# Data section

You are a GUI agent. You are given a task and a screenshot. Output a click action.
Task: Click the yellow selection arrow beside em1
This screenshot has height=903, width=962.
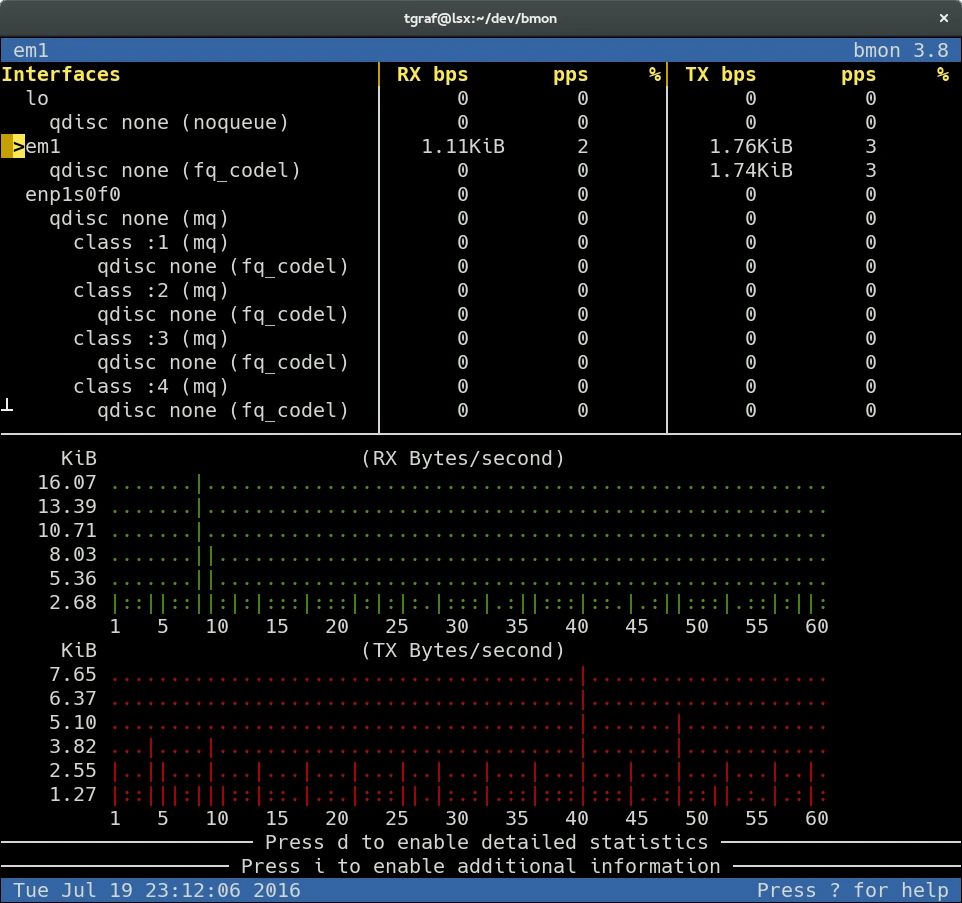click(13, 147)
--
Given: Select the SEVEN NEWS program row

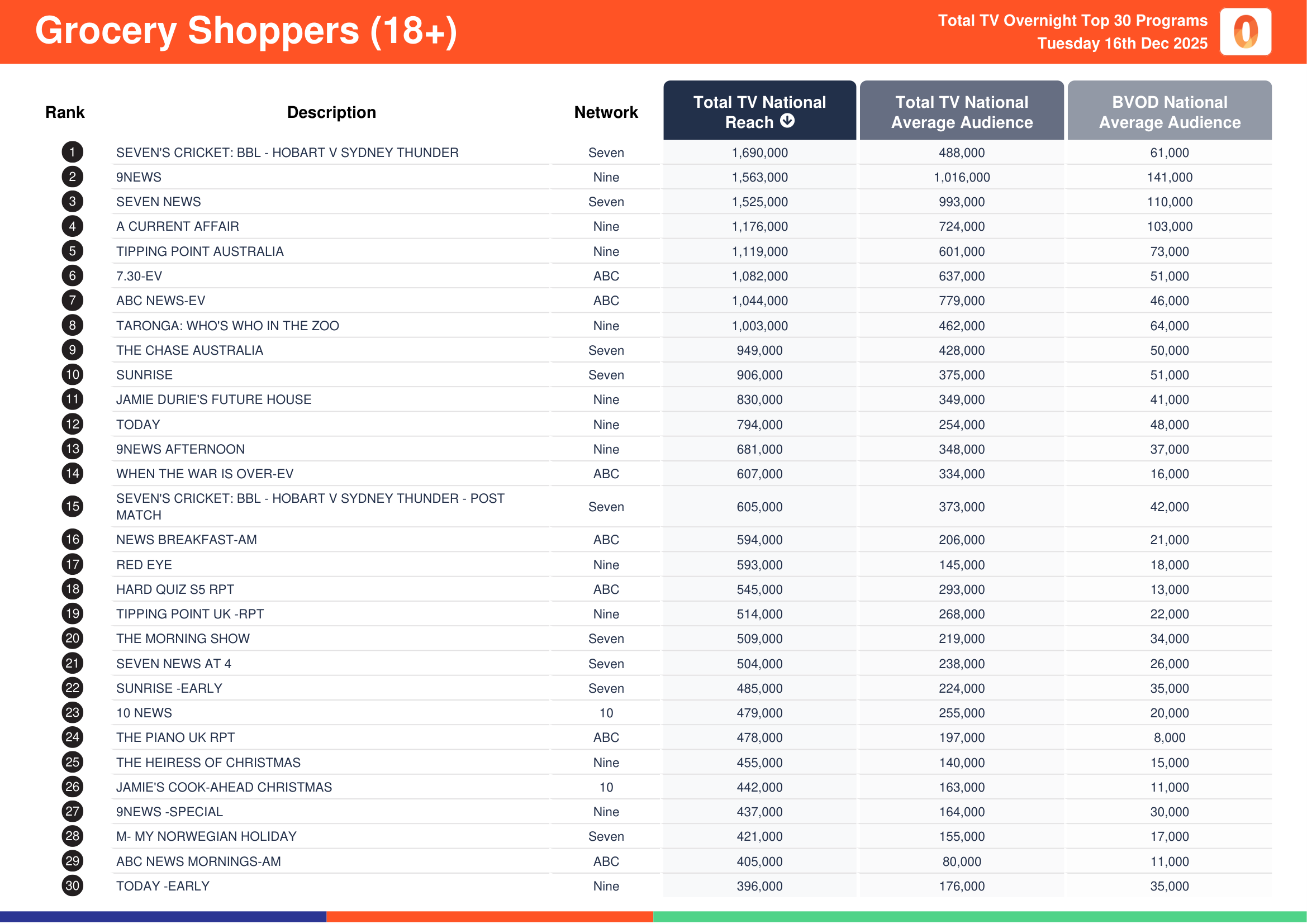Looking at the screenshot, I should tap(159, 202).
==
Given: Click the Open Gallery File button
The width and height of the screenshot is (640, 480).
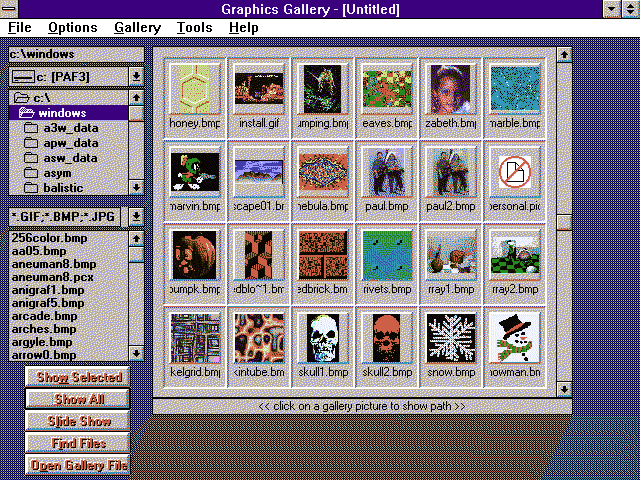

# Problem to work on
Format the records from the line with "Given: Click the Open Gallery File button" up to and including the line with "The width and" as a Markdown table with the columns Row and Line, leaving out any blank lines.

# Response to this exercise
| Row | Line |
|---|---|
| 1 | Given: Click the Open Gallery File button |
| 2 | The width and height of the screenshot is (640, 480). |